EXTRACT PROVIDED >>
Can I specify the output path for the MSBuild <Content> tag?

Question

Is it possible to specify a different folder for the output of the following file?

<Content Include="test.stl">
  <CopyToOutputDirectory>PreserveNewest</CopyToOutputDirectory>
</Content>

Answer 1

A different output directory for a Content item can be specified with its TargetPath metadata. The value for the metadata should be relative to the configuration and/or platform-specific output directory.

For the following MSBuild snippet, the file will be copied to a directory one up from the project OutputPath.

<Content Include="test.stl">
    <CopyToOutputDirectory>PreserveNewest</CopyToOutputDirectory>
    <TargetPath>..\test.stl</TargetPath>
</Content>

References

• Content item metadata
• Common MSBuild project properties

Answer 2

You can, but not with 'Content'. It depends on the item task, but most of the built-in ones you could hack in, arnt worth the trouble or side-effects.

There is a basic well worn path for dealing with this :) This also avoids the nasty PostBuild cmd shell way if you are doing .Net, and uses the actuall build process.

I didnt see any other answers like this, using strieght up MSBuild, where I think the heart of the OPs question is. This is the core concept, and the shortest path, baring finding an item type that has a 'relative to outputpath' path parameter with no side effects.

1. Post Process Style:

   ... ...

Then at the bottom (using whatever paths you are after):

<PropertyGroup>
  <MyDeployDir>$(SolutionDir)$(Configuration)</MyDeployDir>
  <MyOtherDeployDir>$(SolutionDir)$(Configuration)\Templates</MyDeployDir>
</PropertGroup>

Then your existing MS build includes (dont add this, is here as a marker):

<Import Project="$(MSBuildBinPath)\Microsoft.CSharp.targets" />

Then the 'after build':

<Target Name="AfterBuild">
  <Copy SourceFiles="@(MyTargets)" DestinationFolder="$(MyDeployDir)" SkipUnchangedFiles="true" />
  <Copy SourceFiles="@(MyOtherTargets)" DestinationFolder="$(MyOtherDeployDir)" SkipUnchangedFiles="true" />
  <Copy SourceFiles="@(MyTargets2)" DestinationFolder="$(MyDeployDir)\IHeardYourMomLikesGrapeNuts" SkipUnchangedFiles="true" />
</Target>

The fundemental issue is that project items dont do anything by default, they have a type like 'Content' or 'MyTarget'. Its those types that say what will happen. You might be able to find a task, or type, or build script include that has what you want, but there is nothing intrinsic about a item in an itemgroup as far as what will happen with that file during build. The above is a balance between power of a specially built 'task' but with out all trouble.

PROBLEM REQUIREMENTS >> In the MSBuild thread above, which metadata sets a different output directory for a Content item?

DATASET RECORDS >>
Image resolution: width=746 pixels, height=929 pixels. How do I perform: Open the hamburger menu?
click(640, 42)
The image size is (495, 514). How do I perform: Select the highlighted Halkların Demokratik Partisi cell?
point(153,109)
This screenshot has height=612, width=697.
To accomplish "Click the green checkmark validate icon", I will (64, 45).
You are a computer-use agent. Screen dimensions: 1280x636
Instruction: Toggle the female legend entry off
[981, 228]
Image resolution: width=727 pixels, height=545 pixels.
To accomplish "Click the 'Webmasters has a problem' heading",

EXERCISE SOLUTION >> The TargetPath metadata.